If baptism is going to affect me in any fundamental way, it has to be something more than water applied to my body. It has to
be infused with magical or supernatural power to penetrate past my skin and touch my heart.
"Catholics" also deny that an external rite can change who I am, and for the same reason as the "Protestant," namely,
because the "real me" is locked up inside the body. For "Catholics," if baptism is going to affect me in any fundamental way, it has to
be something more than water applied to my body. It has to be magical, supernatural.
"Catholics," of course, believe that baptism injects supernatural power and "Protestants" don't. But this difference pales
in comparison to the more basic agreement between the two, and this fundamental agreement explains why debates
between "Protestant" and "Catholic" are so frustratingly inconclusive: how can you win a debate when your opponent already agrees
with you? Behind both "Catholic" and "Protestant" views of baptism is the notion that the "real me," what makes me uniquely me,
is some internal ghostly me that remains unaffected by what happens outside and is unchanged by what happens to my
body. Neither "Protestant" nor "Catholic" raises the possibility that baptism, precisely as an
external and physical ritual, might
actually affect who I am.
Both "Protestant" and "Catholic" views, in short, seek to locate some eternal, unchangeable, autonomous "me" deep
within. Ultimately, this is idolatrous. It is an effort to find some divine me inside the human me. Christians aren't supposed to believe
in any such thing.
We can make the point by looking at what the Bible says about the soul and the "inner man." Let's assume for the sake
of argument that "soul" in the Bible means "the real, inner, essential me." Even if we adopt this questionable definition, it is
clear that the "real, essential me" is affected by the world and by external events.
According to Scripture, souls, not just bodies, hunger and thirst (Ps. 107:9), and hungry and thirsty souls are refreshed
when they receive food and drink (1 Sam. 30:12). Spanking a child drives foolishness from his heart (Prov. 22:15), and the
Torah of Yahweh, which comes as ink on a page or sound waves on the air, restores the soul (Ps. 19:7). When it seems that God is
absent and that enemies have been unleashed to destroy him, David's
soul "pants" for God to come and deliver him (Ps. 42:1; cf. vv.

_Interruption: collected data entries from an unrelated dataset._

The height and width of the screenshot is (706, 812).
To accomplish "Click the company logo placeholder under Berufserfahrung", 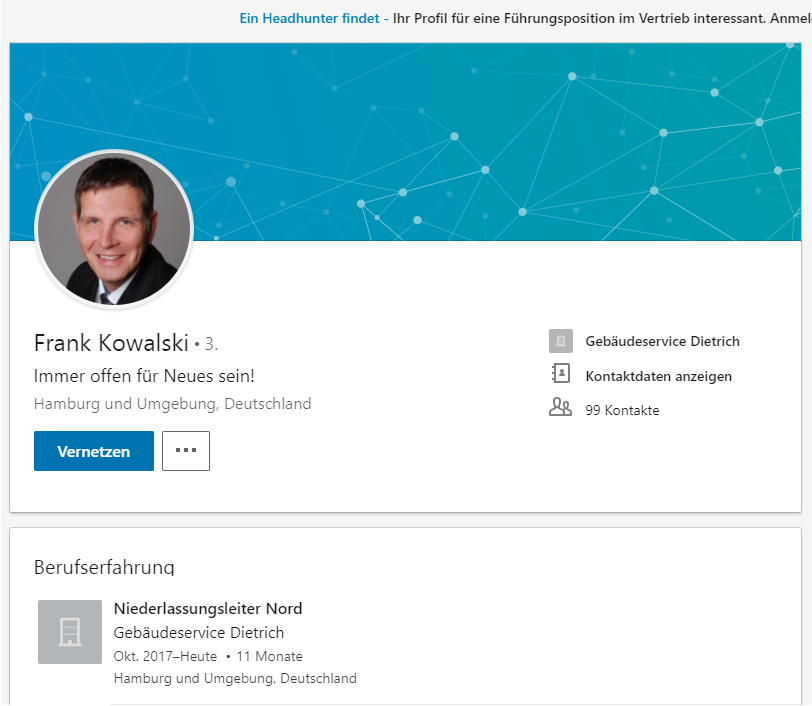I will (70, 632).
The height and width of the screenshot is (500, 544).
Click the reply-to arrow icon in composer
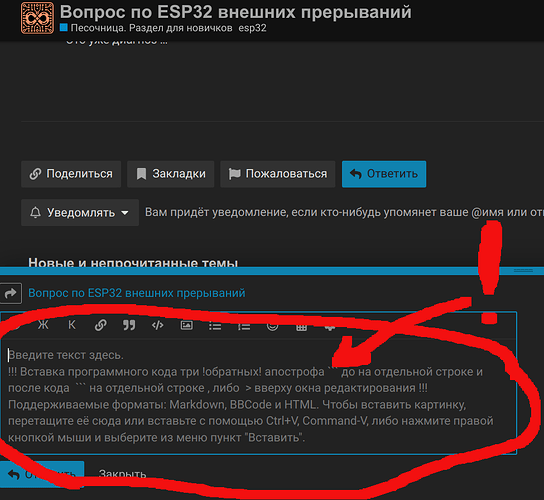tap(11, 293)
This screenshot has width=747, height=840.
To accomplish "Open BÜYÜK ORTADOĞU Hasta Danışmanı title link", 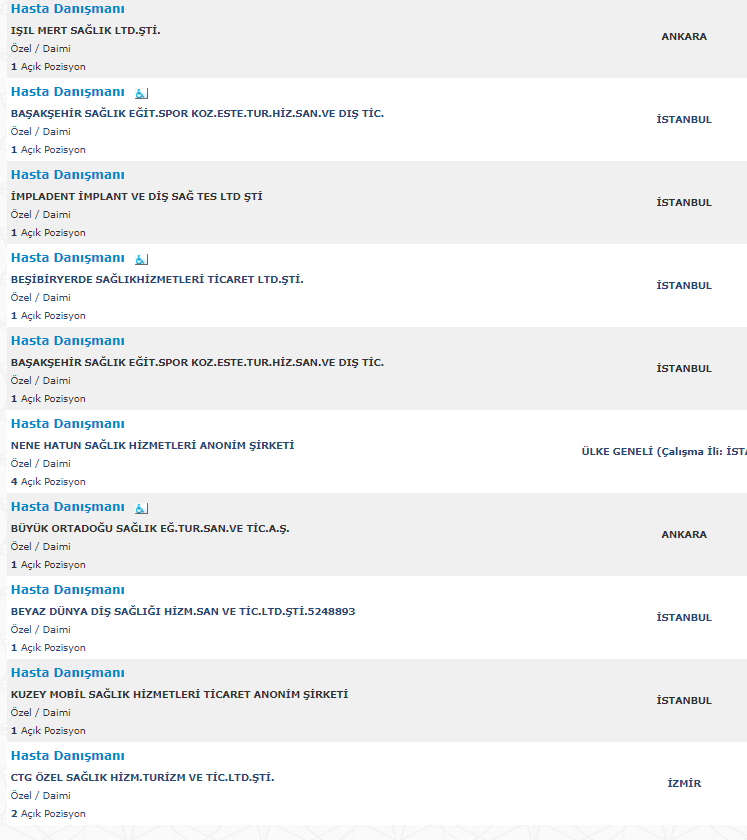I will click(x=67, y=507).
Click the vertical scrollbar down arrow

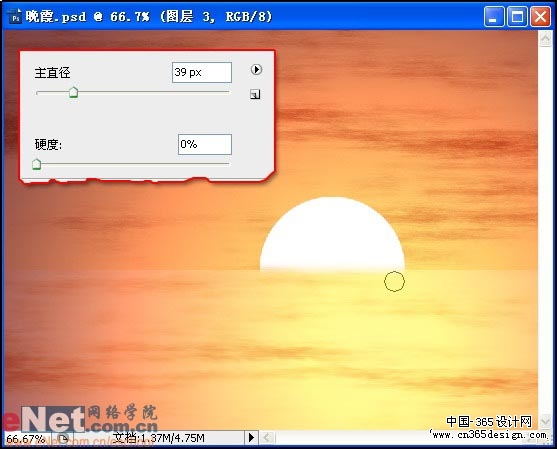coord(545,422)
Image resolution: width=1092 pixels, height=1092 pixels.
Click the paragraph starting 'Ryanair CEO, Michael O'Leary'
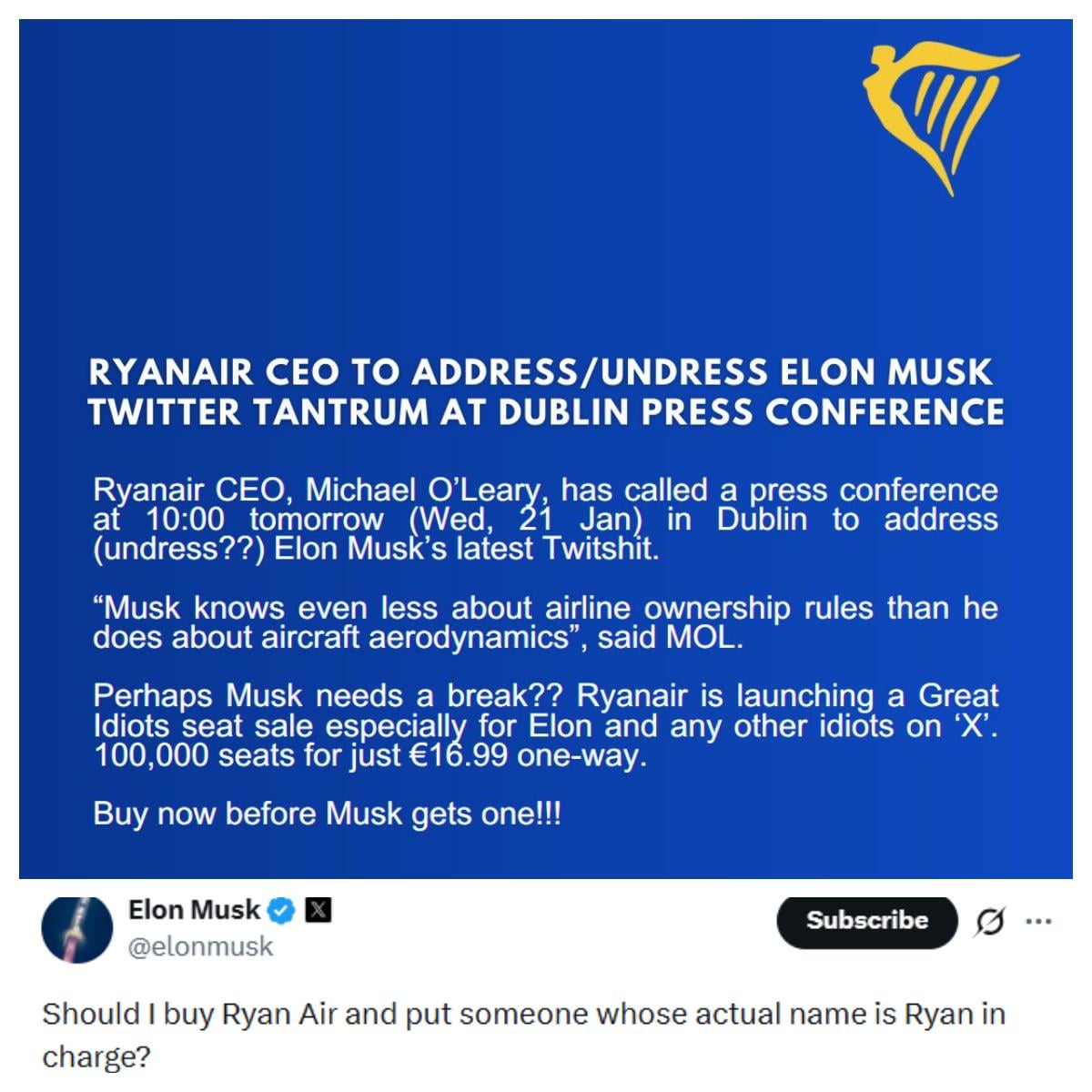(544, 520)
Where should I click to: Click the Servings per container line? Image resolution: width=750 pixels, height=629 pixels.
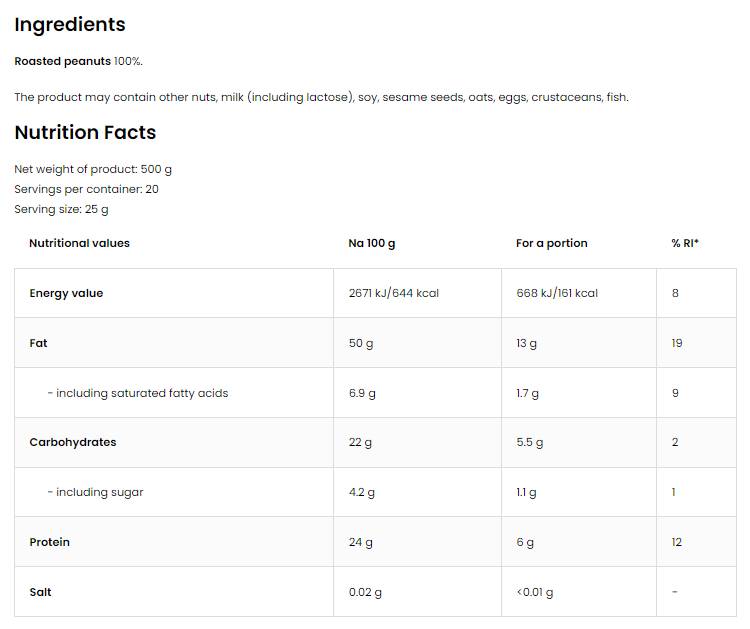(x=86, y=189)
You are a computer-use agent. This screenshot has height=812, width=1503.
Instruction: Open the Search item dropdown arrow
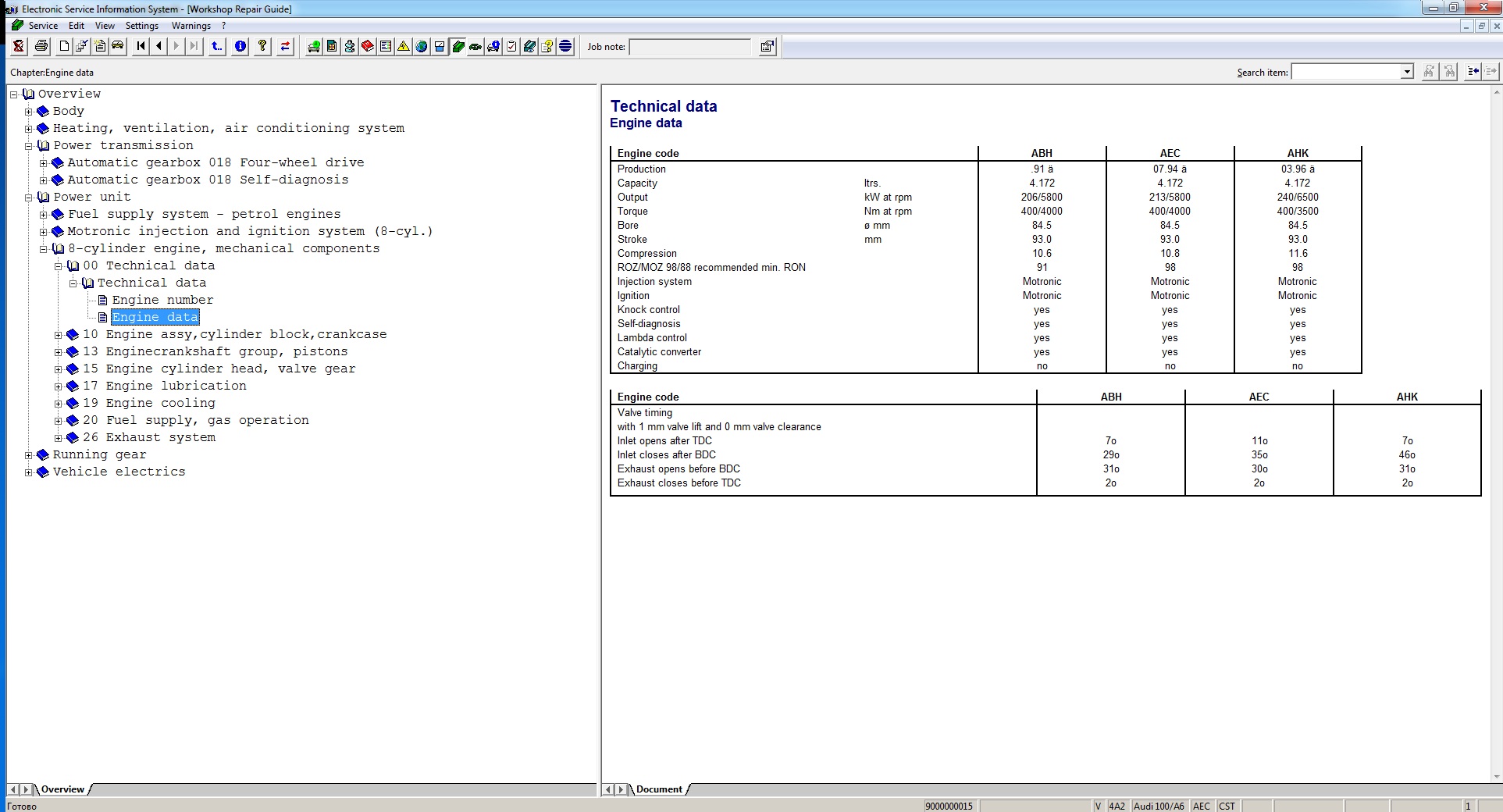coord(1407,72)
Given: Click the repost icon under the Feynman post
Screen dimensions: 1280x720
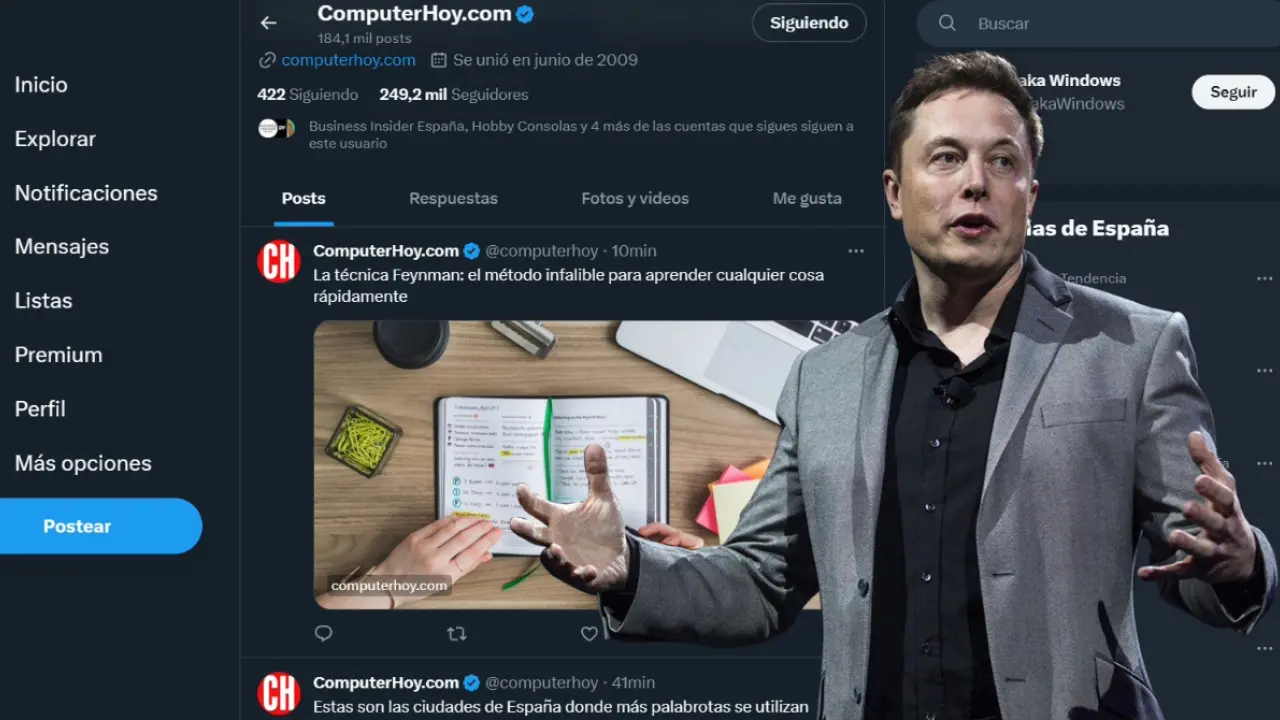Looking at the screenshot, I should tap(456, 633).
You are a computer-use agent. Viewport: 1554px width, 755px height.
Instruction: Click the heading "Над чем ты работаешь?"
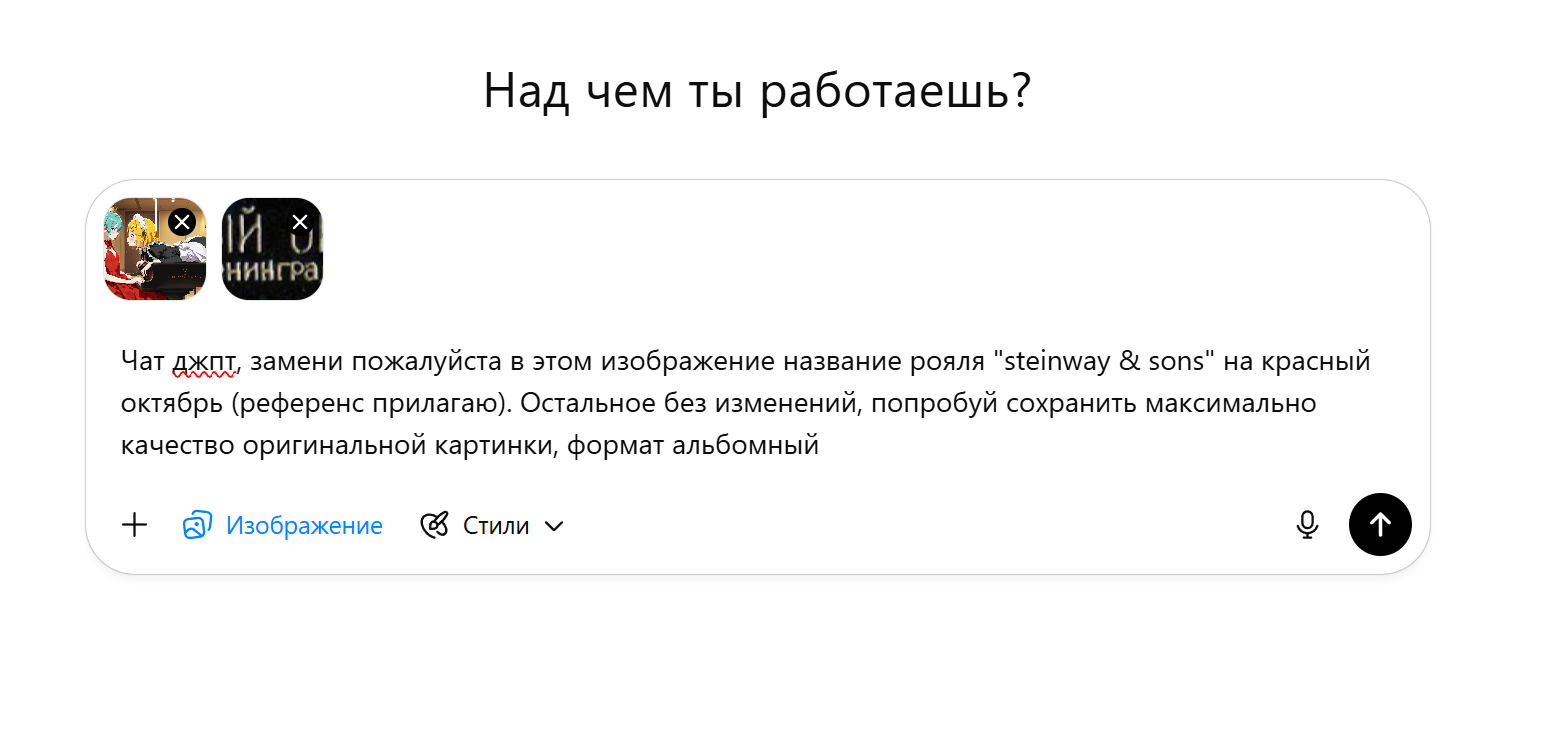pyautogui.click(x=757, y=91)
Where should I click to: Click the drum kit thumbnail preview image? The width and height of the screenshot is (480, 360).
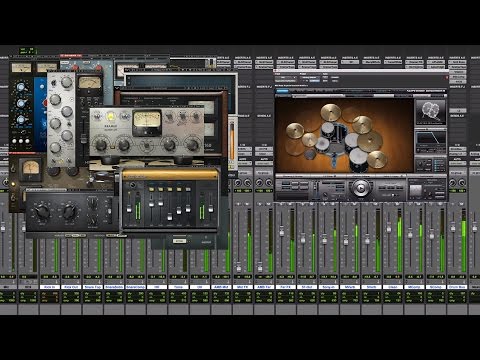430,112
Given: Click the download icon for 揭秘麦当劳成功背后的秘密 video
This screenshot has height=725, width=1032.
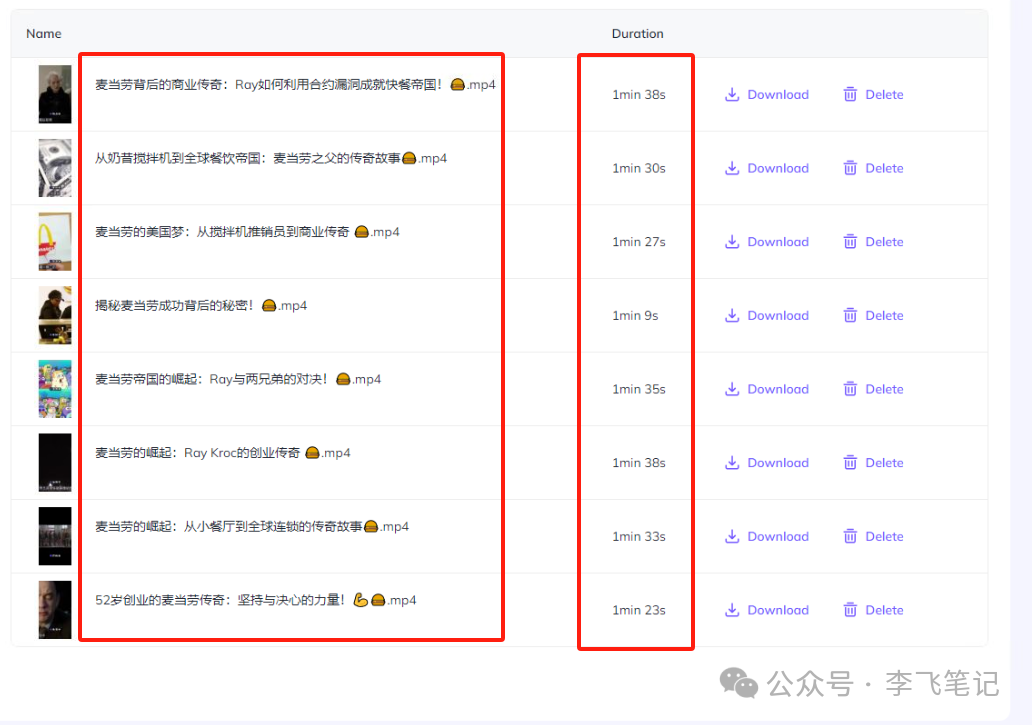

9_10). David would have difficulty singing "It is well with my soul," for when disaster strikes, it is definitely
not well with his soul.
The fact that the Bible often describes the "inner" man by reference to bodily organs (heart, kidneys, liver) is a hint that
Scripture does not sharply distinguish inner spiritual realities from outer physical realities. Even the "inner" man is conceived physically,
not as a disembodied, ghostly self. There is always more to a human being than appears on the surface, but being human is
always "being in the world" because it is always "being a body." What makes me uniquely me includes what happens to my body.
Whatever else we must say about a baptized person (and we must say much more), we can say with utter confidence that
he is baptized, that a minister has poured water on his body, and that this is an irreversible event in his "being in the world."
He emerged from the waters of baptism, and he is a new person. Abdul is no longer simply Abdul, and he is not simply wet
Abdul. Abdul is baptized Abdul. That means the "real Abdul" has been changed.